_INSTRUCTIONS FOR THE TASK_: The records come next. Copy all of them exactly.

_Collected data entries_:

——

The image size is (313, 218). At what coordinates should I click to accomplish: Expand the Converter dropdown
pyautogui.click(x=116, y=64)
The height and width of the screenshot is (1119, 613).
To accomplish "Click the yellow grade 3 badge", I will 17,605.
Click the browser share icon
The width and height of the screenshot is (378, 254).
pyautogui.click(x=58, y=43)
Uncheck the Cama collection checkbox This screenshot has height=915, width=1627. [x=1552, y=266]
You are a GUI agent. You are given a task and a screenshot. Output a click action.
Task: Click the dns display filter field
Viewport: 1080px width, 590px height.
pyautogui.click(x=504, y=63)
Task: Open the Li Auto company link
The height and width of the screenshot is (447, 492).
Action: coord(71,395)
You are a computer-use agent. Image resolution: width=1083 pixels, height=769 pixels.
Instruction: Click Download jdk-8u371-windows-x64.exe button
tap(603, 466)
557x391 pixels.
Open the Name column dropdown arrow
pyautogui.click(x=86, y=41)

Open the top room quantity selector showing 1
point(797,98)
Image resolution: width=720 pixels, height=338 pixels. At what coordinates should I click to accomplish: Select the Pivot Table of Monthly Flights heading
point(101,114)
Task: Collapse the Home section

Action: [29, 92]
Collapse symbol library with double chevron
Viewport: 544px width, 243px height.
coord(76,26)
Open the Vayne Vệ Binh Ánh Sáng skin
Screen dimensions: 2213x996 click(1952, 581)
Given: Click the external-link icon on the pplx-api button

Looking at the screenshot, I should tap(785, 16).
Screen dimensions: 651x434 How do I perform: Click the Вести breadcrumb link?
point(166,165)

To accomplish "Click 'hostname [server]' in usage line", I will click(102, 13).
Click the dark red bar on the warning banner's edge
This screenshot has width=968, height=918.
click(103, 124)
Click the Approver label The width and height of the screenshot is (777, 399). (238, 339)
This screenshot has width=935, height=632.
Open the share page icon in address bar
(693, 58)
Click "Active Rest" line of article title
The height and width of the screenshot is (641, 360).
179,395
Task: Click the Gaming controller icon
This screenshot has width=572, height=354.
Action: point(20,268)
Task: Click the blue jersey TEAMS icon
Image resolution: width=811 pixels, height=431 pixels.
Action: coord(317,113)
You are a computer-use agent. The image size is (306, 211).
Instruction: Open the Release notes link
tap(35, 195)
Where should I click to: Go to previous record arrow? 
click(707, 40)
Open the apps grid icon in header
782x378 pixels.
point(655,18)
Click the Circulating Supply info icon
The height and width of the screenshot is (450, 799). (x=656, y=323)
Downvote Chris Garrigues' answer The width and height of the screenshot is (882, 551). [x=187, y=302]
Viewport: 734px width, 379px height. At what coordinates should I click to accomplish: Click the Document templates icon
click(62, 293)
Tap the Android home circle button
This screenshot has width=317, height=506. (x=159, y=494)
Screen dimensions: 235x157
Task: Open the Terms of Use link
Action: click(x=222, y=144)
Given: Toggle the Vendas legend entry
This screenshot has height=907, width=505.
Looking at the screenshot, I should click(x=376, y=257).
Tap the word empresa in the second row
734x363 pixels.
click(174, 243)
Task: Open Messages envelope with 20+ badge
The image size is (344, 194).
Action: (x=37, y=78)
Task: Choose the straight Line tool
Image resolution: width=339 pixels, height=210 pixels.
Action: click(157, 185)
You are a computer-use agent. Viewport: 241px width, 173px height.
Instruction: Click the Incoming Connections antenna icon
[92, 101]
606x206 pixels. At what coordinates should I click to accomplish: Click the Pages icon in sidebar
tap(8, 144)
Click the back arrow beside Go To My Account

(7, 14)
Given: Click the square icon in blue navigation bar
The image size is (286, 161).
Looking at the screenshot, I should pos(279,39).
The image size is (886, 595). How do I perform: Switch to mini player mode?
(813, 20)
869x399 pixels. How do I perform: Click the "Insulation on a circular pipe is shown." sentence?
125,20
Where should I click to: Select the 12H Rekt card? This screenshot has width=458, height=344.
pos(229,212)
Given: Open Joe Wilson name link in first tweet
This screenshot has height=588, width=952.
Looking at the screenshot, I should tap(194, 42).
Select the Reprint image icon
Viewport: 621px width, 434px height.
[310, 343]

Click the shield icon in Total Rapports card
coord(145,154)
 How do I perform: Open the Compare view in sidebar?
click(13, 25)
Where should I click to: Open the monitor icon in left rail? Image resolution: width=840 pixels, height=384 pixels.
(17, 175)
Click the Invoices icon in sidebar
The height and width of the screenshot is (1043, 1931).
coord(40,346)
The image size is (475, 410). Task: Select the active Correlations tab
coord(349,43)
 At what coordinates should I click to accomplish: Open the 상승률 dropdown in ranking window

——

_RESPONSE AREA_:
The image size is (313, 218). At what coordinates should I click to accomplish: Expand the Converter dropdown
pyautogui.click(x=116, y=64)
The height and width of the screenshot is (1119, 613).
To accomplish "Click the yellow grade 3 badge", I will 17,605.
Click the browser share icon
The width and height of the screenshot is (378, 254).
pyautogui.click(x=58, y=43)
Uncheck the Cama collection checkbox This screenshot has height=915, width=1627. [x=1552, y=266]
You are a GUI agent. You are given a task and a screenshot. Output a click action.
Task: Click the dns display filter field
Viewport: 1080px width, 590px height.
pyautogui.click(x=504, y=63)
Task: Open the Li Auto company link
The height and width of the screenshot is (447, 492).
Action: coord(71,395)
You are a computer-use agent. Image resolution: width=1083 pixels, height=769 pixels.
Instruction: Click Download jdk-8u371-windows-x64.exe button
tap(603, 466)
557x391 pixels.
Open the Name column dropdown arrow
pyautogui.click(x=86, y=41)

Open the top room quantity selector showing 1
point(797,98)
Image resolution: width=720 pixels, height=338 pixels. At what coordinates should I click to accomplish: Select the Pivot Table of Monthly Flights heading
point(101,114)
Task: Collapse the Home section

Action: [29, 92]
Collapse symbol library with double chevron
Viewport: 544px width, 243px height.
coord(76,26)
Open the Vayne Vệ Binh Ánh Sáng skin
Screen dimensions: 2213x996 click(1952, 581)
Given: Click the external-link icon on the pplx-api button

Looking at the screenshot, I should tap(785, 16).
Screen dimensions: 651x434 How do I perform: Click the Вести breadcrumb link?
point(166,165)

To accomplish "Click 'hostname [server]' in usage line", I will click(102, 13).
Click the dark red bar on the warning banner's edge
This screenshot has width=968, height=918.
click(103, 124)
Click the Approver label The width and height of the screenshot is (777, 399). (238, 339)
This screenshot has width=935, height=632.
Open the share page icon in address bar
(693, 58)
Click "Active Rest" line of article title
The height and width of the screenshot is (641, 360).
179,395
Task: Click the Gaming controller icon
This screenshot has width=572, height=354.
Action: point(20,268)
Task: Click the blue jersey TEAMS icon
Image resolution: width=811 pixels, height=431 pixels.
Action: coord(317,113)
You are a computer-use agent. The image size is (306, 211).
Instruction: Open the Release notes link
tap(35, 195)
Where should I click to: Go to previous record arrow? 
click(707, 40)
Open the apps grid icon in header
782x378 pixels.
point(655,18)
Click the Circulating Supply info icon
The height and width of the screenshot is (450, 799). (x=656, y=323)
Downvote Chris Garrigues' answer The width and height of the screenshot is (882, 551). [x=187, y=302]
Viewport: 734px width, 379px height. At what coordinates should I click to accomplish: Click the Document templates icon
click(62, 293)
Tap the Android home circle button
This screenshot has width=317, height=506. (x=159, y=494)
Screen dimensions: 235x157
Task: Open the Terms of Use link
Action: click(x=222, y=144)
Given: Toggle the Vendas legend entry
This screenshot has height=907, width=505.
Looking at the screenshot, I should click(x=376, y=257).
Tap the word empresa in the second row
734x363 pixels.
click(174, 243)
Task: Open Messages envelope with 20+ badge
The image size is (344, 194).
Action: (x=37, y=78)
Task: Choose the straight Line tool
Image resolution: width=339 pixels, height=210 pixels.
Action: click(157, 185)
You are a computer-use agent. Viewport: 241px width, 173px height.
Instruction: Click the Incoming Connections antenna icon
[92, 101]
606x206 pixels. At what coordinates should I click to accomplish: Click the Pages icon in sidebar
tap(8, 144)
Click the back arrow beside Go To My Account

(7, 14)
Given: Click the square icon in blue navigation bar
The image size is (286, 161).
Looking at the screenshot, I should pos(279,39).
The image size is (886, 595). How do I perform: Switch to mini player mode?
(813, 20)
869x399 pixels. How do I perform: Click the "Insulation on a circular pipe is shown." sentence?
125,20
Where should I click to: Select the 12H Rekt card? This screenshot has width=458, height=344.
pos(229,212)
Given: Open Joe Wilson name link in first tweet
This screenshot has height=588, width=952.
Looking at the screenshot, I should tap(194, 42).
Select the Reprint image icon
Viewport: 621px width, 434px height.
[310, 343]

Click the shield icon in Total Rapports card
coord(145,154)
 How do I perform: Open the Compare view in sidebar?
click(13, 25)
Where should I click to: Open the monitor icon in left rail? Image resolution: width=840 pixels, height=384 pixels.
(17, 175)
Click the Invoices icon in sidebar
The height and width of the screenshot is (1043, 1931).
coord(40,346)
The image size is (475, 410). Task: Select the active Correlations tab
coord(349,43)
 At what coordinates should I click to accomplish: Open the 상승률 dropdown in ranking window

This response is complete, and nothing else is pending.